Project summary: Catalyst Program

Infected cell vaccines in the treatment of acute leukemia: laying the groundwork for a clinical trial

 

Oct 14, 2016 to Oct 1, 2018

 

HIGHLIGHTS

 

 

  • Personalized strategy with a virus-infected leukemia cell vaccine can offer more ammunition against acute leukemia
  • Vaccine strategy combines cancer-killing viruses with the added ability to stimulate the patient’s own immune system against their leukemia
  • Creates the foundation for further studies that will bring this new approach for the treatment of leukemia towards a clinical trial
  • Leukemia vaccines are being created in a number of ways, but the use of oncolytic viruses as part of the vaccine is a novel approach

 

 

About this project

 

Acute leukemia is a type of blood cancer that remains difficult to treat with standard therapies, most of which are dangerous and associated with a high risk of complications and death. Despite aggressive chemotherapy and stem cell transplantation, less than 5% of patients with relapsed acute leukemia are cured. Patients with acute leukemia need more ammunition against their disease. This project proposes that a personalized strategy with a virus-infected leukemia cell vaccine can offer just that needed ammunition.

 

This vaccine strategy combines cancer-killing viruses, an existing BioCanRx technology, with the added ability to stimulate the patient’s own immune system against his/ her leukemia. This strategy would provide patients with a less toxic and more personalized approach to defeating leukemia. Based upon on their discovery that infected leukemia cell vaccines induce a protective leukemia specific immune response in mice, they propose to test in a clinical trial, whether vaccines created using a patient’s own leukemia cells infected with a cancer-killing virus and inactivated with radiation can protect against leukemic relapse.

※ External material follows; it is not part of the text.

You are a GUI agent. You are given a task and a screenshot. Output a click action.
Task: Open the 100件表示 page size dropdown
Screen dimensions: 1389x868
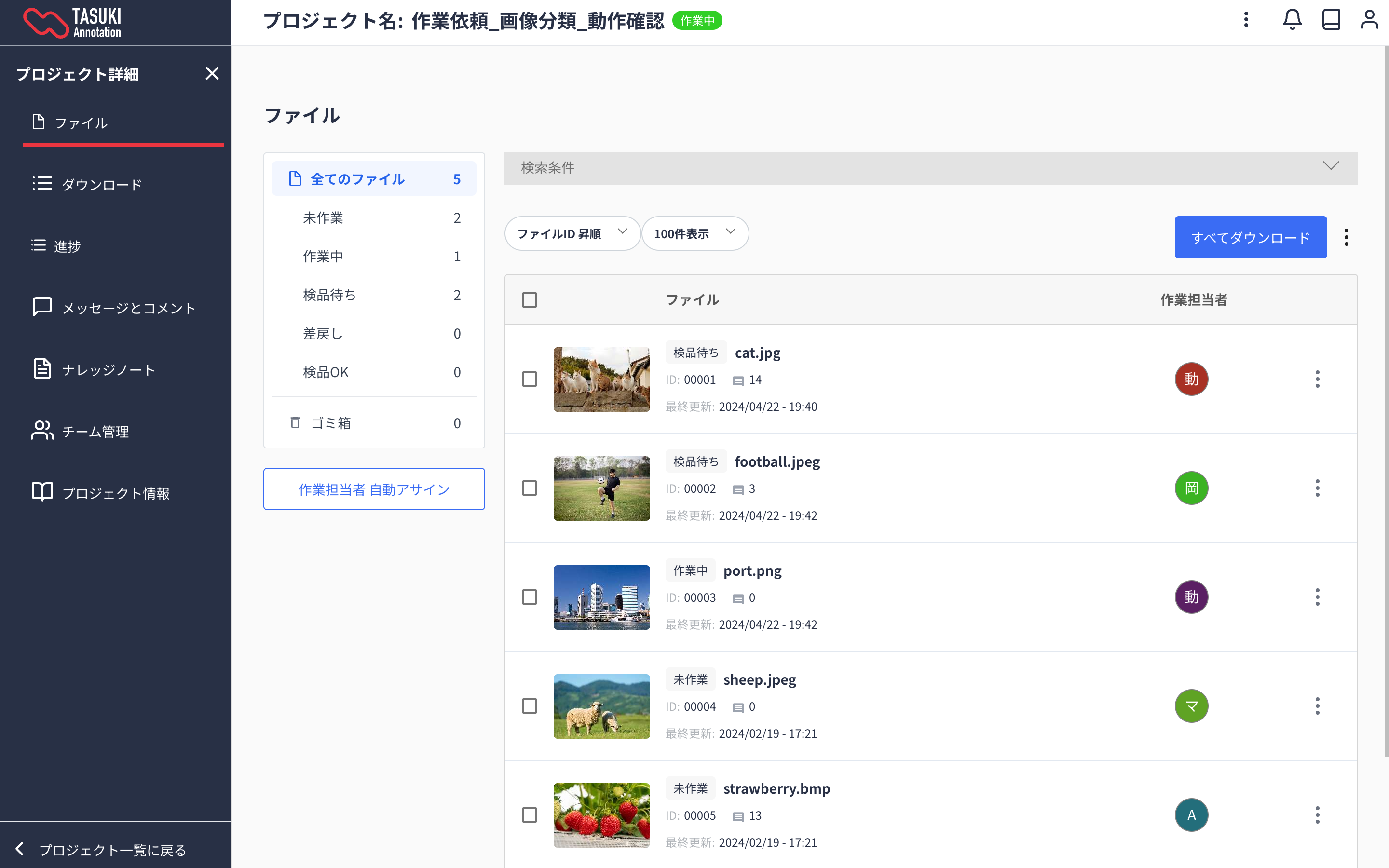click(694, 234)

This infected cell vaccine will be tested in mice under conditions that mimic those of patients enrolled in such a trial. The initial experiments will be performed using the Maraba MG1 virus and murine leukemia cell lines. The proposed experiments will test the effect of chemotherapy on the infected cell vaccine response while further experiments will determine the ideal manufacturing and storage conditions needed for an effective vaccine. Completion of this project will create the foundation for further studies that will ultimately bring this new approach for the treatment of leukemia towards a clinical trial. This vaccine strategy will offer a uniquely tailored therapy to each patient with leukemia, providing patients with these aggressive cancers a chance at cure.

 

This project will develop an infected cell vaccine, a personalized immunotherapy, as a possible approach to treating patients with refractory leukemia or those unable to safely receive chemotherapy. Leukemia vaccines are being created in a number of ways, but the use of oncolytic viruses as part of the vaccine remains a novel approach. This proposal brings new clinical and biologic expertise in hematologic malignancies into the BioCanRx organization, including stem cell transplantation, a field in which clinicians are already comfortable with adopting new immune therapies in the clinic.